According to scientific research, normal matter of stars, planets and living beings makes up only four percent of the total mass and energy of the cosmos. So-called “dark matter,” which is responsible for the gravitational pull and cohesion of galaxies and galaxy clusters, accounts for nearly 21 percent. ”Dark energy,” however, contributes the lion’s share of over 74 percent. Many cosmologists share the theory that it is responsible for the faster expansion of our universe – in spite of the opposing force of matter. Nevertheless, no evidence has yet been presented that dark energy even exists. Researchers are trying to support their theories with the help of powerful particle accelerators or space telescopes.
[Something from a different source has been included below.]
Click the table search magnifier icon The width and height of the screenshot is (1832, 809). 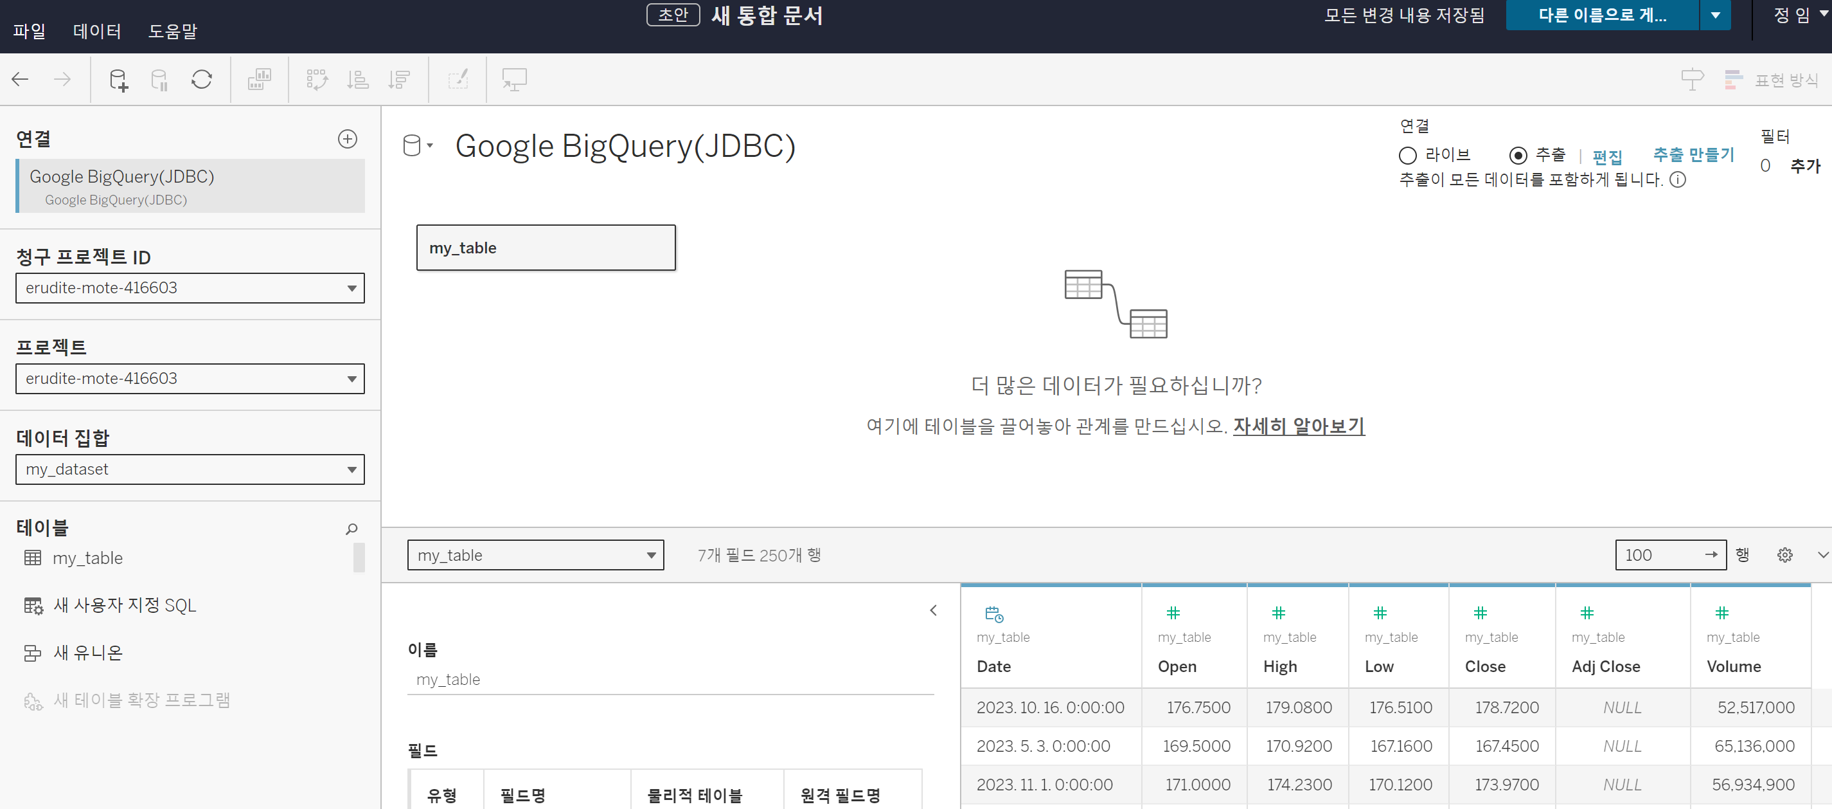tap(351, 529)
One of these projects is based in the US state of Texas. HEDTEX, short for Hobby-Eberly Telescope Dark Energy Experiment, is located at the McDonald Observatory at the University of Texas in Austin. The telescope takes a deep look into the past of the universe with 150 ultra-modern spectrographs in order to calculate the three-dimensional position of a million galaxies. The optical instruments capture the entire light spectrum in order to determine how far the galaxies were away from one another at different times and to reveal their composition. These measurements will hopefully help in investigating the expansion rate of the cosmos and provide us with a better understanding of the physics of dark energy.
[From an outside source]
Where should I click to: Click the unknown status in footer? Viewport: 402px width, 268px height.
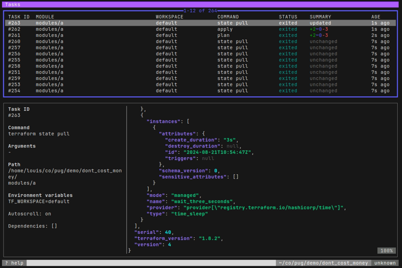click(x=385, y=263)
The spectrographs rely on optical mirrors made of BOROFLOAT® special glass. The floated borosilicate glass from SCHOTT was chosen because of its exceptional properties. Its low thermal expansion coefficient helps to ensure consistency of the spectrograph’s high resolution and its measurement results. In addition, the special glass offers high chemical resistance and excellent mechanical strength due to its high content of boron oxide. The low refraction index in combination with excellent light transmission are key requirements for reliable test results from the spectrograph.
“The special glass contributes significantly to the fact that researchers can take a look back at the earliest millennia to better understand the forces of the universe,” says Dan Bukaty Jr., President of Precision Glass and Optics Inc., the US company that processes BOROFLOAT® special glass into optical mirrors.